Write out the material below again, substituting "desktop assistant" for "computer-use agent" everywhere it occurs and leaving everything else as it is.

* START Data listing *

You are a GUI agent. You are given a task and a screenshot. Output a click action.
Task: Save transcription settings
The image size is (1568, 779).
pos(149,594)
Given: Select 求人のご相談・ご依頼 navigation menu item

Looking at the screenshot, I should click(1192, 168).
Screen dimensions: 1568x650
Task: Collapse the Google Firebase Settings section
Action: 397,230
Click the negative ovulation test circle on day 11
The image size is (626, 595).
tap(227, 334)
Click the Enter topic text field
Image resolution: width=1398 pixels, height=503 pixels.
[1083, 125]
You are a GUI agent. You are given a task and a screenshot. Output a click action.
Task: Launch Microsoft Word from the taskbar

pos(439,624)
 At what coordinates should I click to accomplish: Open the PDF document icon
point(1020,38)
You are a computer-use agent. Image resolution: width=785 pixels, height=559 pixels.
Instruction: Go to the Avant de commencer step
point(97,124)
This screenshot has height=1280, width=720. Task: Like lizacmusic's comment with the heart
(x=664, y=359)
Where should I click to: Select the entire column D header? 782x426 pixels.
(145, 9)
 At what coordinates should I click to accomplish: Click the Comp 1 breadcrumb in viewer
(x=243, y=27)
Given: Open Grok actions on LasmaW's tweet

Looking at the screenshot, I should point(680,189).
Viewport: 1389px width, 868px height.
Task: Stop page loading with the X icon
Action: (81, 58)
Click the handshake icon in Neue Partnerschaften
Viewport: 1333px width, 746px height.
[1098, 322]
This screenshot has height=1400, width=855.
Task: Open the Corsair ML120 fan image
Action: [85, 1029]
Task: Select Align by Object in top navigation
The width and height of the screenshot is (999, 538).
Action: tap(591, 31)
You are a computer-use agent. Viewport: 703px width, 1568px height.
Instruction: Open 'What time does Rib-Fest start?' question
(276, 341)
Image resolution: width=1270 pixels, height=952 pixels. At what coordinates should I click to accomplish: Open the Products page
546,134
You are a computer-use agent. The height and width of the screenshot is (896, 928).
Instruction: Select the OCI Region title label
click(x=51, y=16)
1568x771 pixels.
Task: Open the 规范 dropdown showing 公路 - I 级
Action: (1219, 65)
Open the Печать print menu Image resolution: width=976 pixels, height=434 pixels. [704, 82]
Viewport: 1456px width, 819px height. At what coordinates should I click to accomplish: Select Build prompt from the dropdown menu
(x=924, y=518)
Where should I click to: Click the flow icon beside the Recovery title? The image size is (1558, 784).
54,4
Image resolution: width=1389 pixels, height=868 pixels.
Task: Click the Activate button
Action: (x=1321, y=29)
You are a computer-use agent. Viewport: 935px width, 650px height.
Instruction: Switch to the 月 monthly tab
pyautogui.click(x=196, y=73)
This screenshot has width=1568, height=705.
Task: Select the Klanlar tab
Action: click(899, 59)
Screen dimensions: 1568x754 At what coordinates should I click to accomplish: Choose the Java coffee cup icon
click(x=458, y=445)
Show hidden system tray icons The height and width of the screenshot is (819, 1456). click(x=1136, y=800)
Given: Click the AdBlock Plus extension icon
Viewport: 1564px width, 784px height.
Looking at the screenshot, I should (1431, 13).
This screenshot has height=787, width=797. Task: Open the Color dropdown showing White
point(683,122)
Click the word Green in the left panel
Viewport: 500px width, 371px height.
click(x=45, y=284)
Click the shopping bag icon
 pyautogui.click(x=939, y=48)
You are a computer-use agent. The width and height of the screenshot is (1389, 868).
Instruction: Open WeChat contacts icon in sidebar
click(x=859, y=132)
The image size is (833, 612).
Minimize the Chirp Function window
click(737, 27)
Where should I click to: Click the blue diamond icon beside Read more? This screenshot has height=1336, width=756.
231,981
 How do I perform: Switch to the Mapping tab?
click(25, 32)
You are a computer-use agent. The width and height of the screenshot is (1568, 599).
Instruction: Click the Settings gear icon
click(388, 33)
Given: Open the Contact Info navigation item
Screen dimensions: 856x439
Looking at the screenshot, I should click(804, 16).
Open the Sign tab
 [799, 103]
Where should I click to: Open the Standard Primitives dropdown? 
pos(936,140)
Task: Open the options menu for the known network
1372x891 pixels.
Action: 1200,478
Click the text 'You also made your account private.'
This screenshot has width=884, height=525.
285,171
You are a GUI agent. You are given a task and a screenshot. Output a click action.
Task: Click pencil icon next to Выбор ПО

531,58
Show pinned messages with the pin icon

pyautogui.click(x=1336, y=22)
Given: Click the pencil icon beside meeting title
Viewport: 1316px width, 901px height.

* END Data listing *

→ **Result of the task**:
You are a GUI agent. You are given a task and a screenshot. Output a click action.
Task: Save transcription settings
The image size is (1568, 779).
pos(149,594)
Given: Select 求人のご相談・ご依頼 navigation menu item

Looking at the screenshot, I should click(1192, 168).
Screen dimensions: 1568x650
Task: Collapse the Google Firebase Settings section
Action: 397,230
Click the negative ovulation test circle on day 11
The image size is (626, 595).
tap(227, 334)
Click the Enter topic text field
Image resolution: width=1398 pixels, height=503 pixels.
[1083, 125]
You are a GUI agent. You are given a task and a screenshot. Output a click action.
Task: Launch Microsoft Word from the taskbar

pos(439,624)
 At what coordinates should I click to accomplish: Open the PDF document icon
point(1020,38)
You are a desktop assistant. Image resolution: width=785 pixels, height=559 pixels.
Instruction: Go to the Avant de commencer step
point(97,124)
This screenshot has height=1280, width=720. Task: Like lizacmusic's comment with the heart
(x=664, y=359)
Where should I click to: Select the entire column D header? 782x426 pixels.
(145, 9)
 At what coordinates should I click to accomplish: Click the Comp 1 breadcrumb in viewer
(x=243, y=27)
Given: Open Grok actions on LasmaW's tweet

Looking at the screenshot, I should point(680,189).
Viewport: 1389px width, 868px height.
Task: Stop page loading with the X icon
Action: (81, 58)
Click the handshake icon in Neue Partnerschaften
Viewport: 1333px width, 746px height.
[1098, 322]
This screenshot has height=1400, width=855.
Task: Open the Corsair ML120 fan image
Action: [85, 1029]
Task: Select Align by Object in top navigation
The width and height of the screenshot is (999, 538).
Action: tap(591, 31)
You are a desktop assistant. Viewport: 703px width, 1568px height.
Instruction: Open 'What time does Rib-Fest start?' question
(276, 341)
Image resolution: width=1270 pixels, height=952 pixels. At what coordinates should I click to accomplish: Open the Products page
546,134
You are a desktop assistant. The height and width of the screenshot is (896, 928).
Instruction: Select the OCI Region title label
click(x=51, y=16)
1568x771 pixels.
Task: Open the 规范 dropdown showing 公路 - I 级
Action: (1219, 65)
Open the Печать print menu Image resolution: width=976 pixels, height=434 pixels. [704, 82]
Viewport: 1456px width, 819px height. At what coordinates should I click to accomplish: Select Build prompt from the dropdown menu
(x=924, y=518)
Where should I click to: Click the flow icon beside the Recovery title? The image size is (1558, 784).
54,4
Image resolution: width=1389 pixels, height=868 pixels.
Task: Click the Activate button
Action: (x=1321, y=29)
You are a desktop assistant. Viewport: 935px width, 650px height.
Instruction: Switch to the 月 monthly tab
pyautogui.click(x=196, y=73)
This screenshot has width=1568, height=705.
Task: Select the Klanlar tab
Action: click(899, 59)
Screen dimensions: 1568x754 At what coordinates should I click to accomplish: Choose the Java coffee cup icon
click(x=458, y=445)
Show hidden system tray icons The height and width of the screenshot is (819, 1456). click(x=1136, y=800)
Given: Click the AdBlock Plus extension icon
Viewport: 1564px width, 784px height.
Looking at the screenshot, I should (1431, 13).
This screenshot has height=787, width=797. Task: Open the Color dropdown showing White
point(683,122)
Click the word Green in the left panel
Viewport: 500px width, 371px height.
click(x=45, y=284)
Click the shopping bag icon
 pyautogui.click(x=939, y=48)
You are a desktop assistant. The width and height of the screenshot is (1389, 868).
Instruction: Open WeChat contacts icon in sidebar
click(x=859, y=132)
The image size is (833, 612).
Minimize the Chirp Function window
click(737, 27)
Where should I click to: Click the blue diamond icon beside Read more? This screenshot has height=1336, width=756.
231,981
 How do I perform: Switch to the Mapping tab?
click(25, 32)
You are a desktop assistant. The width and height of the screenshot is (1568, 599).
Instruction: Click the Settings gear icon
click(388, 33)
Given: Open the Contact Info navigation item
Screen dimensions: 856x439
Looking at the screenshot, I should click(804, 16).
Open the Sign tab
 [799, 103]
Where should I click to: Open the Standard Primitives dropdown? 
pos(936,140)
Task: Open the options menu for the known network
1372x891 pixels.
Action: 1200,478
Click the text 'You also made your account private.'
This screenshot has width=884, height=525.
285,171
You are a GUI agent. You are given a task and a screenshot. Output a click action.
Task: Click pencil icon next to Выбор ПО

531,58
Show pinned messages with the pin icon

pyautogui.click(x=1336, y=22)
Given: Click the pencil icon beside meeting title
Viewport: 1316px width, 901px height.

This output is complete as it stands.